Militia turns Quaker town into 'gun city'

IT IS a sleepy rural town in the heart of the American West where residents are fiercely proud of their right to bear arms.

Many of the 862 residents of Greenleaf, Idaho, already own guns because they live in an area where hunting is a popular weekend pursuit and children learn how to handle firearms at an early age.

Yet in the week in which five children were shot dead at an Amish school in Pennsylvania, a new civil emergencies ordinance has many worried that the predominantly Quaker community in Idaho is turning into 'gun city' with its own private militia.

The ruling formally calls on the head of every household to possess a weapon and ammunition, and take training to learn how to use them safely.

"It's stepping over a line," said Alan Weinacht, pastor of the Greenleaf Friends Church descended from the original pacifist Quaker order that settled the town in 1903, and of which more than a quarter of townsfolk are members.

"The US as a whole is descending into a culture of fear and that's part of what's going on here. If we would invest as much time into thinking about creative non-violent responses to violence as we did violent responses, we'd gain ground."

Steve Jett, the councillor who drew up the controversial ordinance, insists that there is no motive other than a deterrent to would-be criminals. He says he based it on similar legislation adopted by the city of Kennesaw, Georgia, in 1982, where crime, and particularly burglary, dropped as a result of householders being required to have a gun.

The difference is that there is no crime in Greenleaf. The worst incident of violence during the last two years was reportedly a drunken fistfight, and apart from the occasional tyre slashing by a bored youth, the Canyon County Sheriff's Department has little to deal with in the town.

"There's no way I could say that Greenleaf has a huge crime problem," Jett said. "However, I never want there to be, and that's what the ordinance is designed to be about. It's important for us to be ready for anything.

"The Idaho code says that you can act when you're in danger. That assumes that you already own a firearm. You're not going to wait until the bad guy is in your living-room before you go out to buy one."

The measure will be voted on next month. Jett points out that the proposal merely requests residents to maintain a firearm with ammunition. There will be exemptions for "heads of household who are paupers, or who conscientiously oppose maintaining firearms as a result of beliefs or religious doctrine".

"The church's stance is that they don't want the city to become known as the 'gun-toting town'," Jett said. "If people want to make changes to individual sections of the ordinance, then I'm not above it."

The issue has brought national attention on Greenleaf, with late-night chat-show host Jay Leno among those poking fun.

"Who'd want to be a Jehovah's Witness there?" he wondered. "You knock on a door at seven o'clock in the morning and 'bang!' Everybody would have to have a gun in the house. Don't we have a place like that already?

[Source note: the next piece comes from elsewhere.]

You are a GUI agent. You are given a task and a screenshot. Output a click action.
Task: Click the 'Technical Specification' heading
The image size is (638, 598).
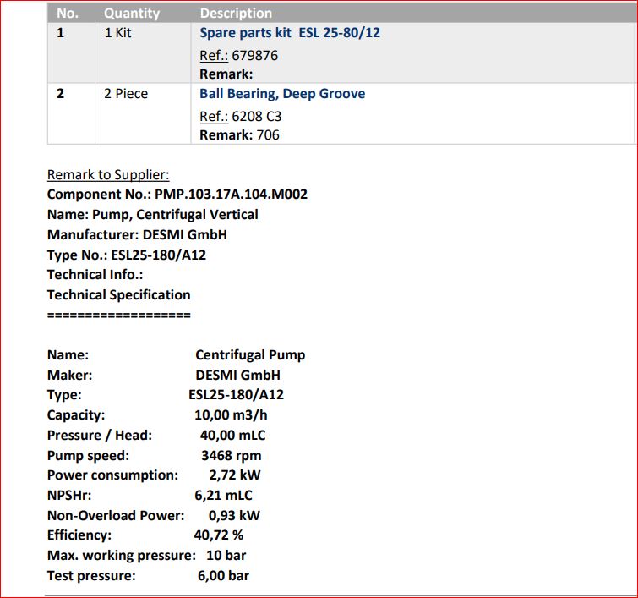point(118,294)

It's called Texas."

The ribbing was not particularly welcome, according to Lee Belt, the Greenleaf city clerk. "It's the sort of attention we don't really want or need," he said.

But one gun law expert believed that the proposal was all about publicity. "It brings to criminals' attention to what was already largely known, that there are a large number of guns in this town and that 'victims' are more able to defend themselves, or at least appear that way," said Gary Kleck, a professor of criminology at Florida State University.

"It's the kind of thing that would be adopted in a place where people like guns, and the places where it's going to be passed are the places where it's largely redundant. Most towns figure that they don't need the attention or ridicule."

Kleck added that it was unclear whether the Kennesaw law had brought it any lasting benefit. "It's hard to tell because crime rates in small towns fluctuate," he said. "There was a drop in residential burglaries, probably because this was especially well publicised, but I'm not sure it can be reproduced indefinitely."

Greenleaf residents, meanwhile, appear bewildered by the huge numbers of journalists arriving in the town to report the story.

"I don't know if it is good for every household, but we being hunters have always had guns," said Bonnie Cagle.

Weinacht is another who admits to hunting and shooting as a hobby. "I'm a Quaker preacher and I've got guns sitting in my closet," he said. "But this is not a matter of paranoia and about having a gun or not. My guess is that anyone in this town who wants to own a gun already has one."

Jett said he never intended his proposal to cause such a furore. "I'm just hoping things return to normal quickly," he said.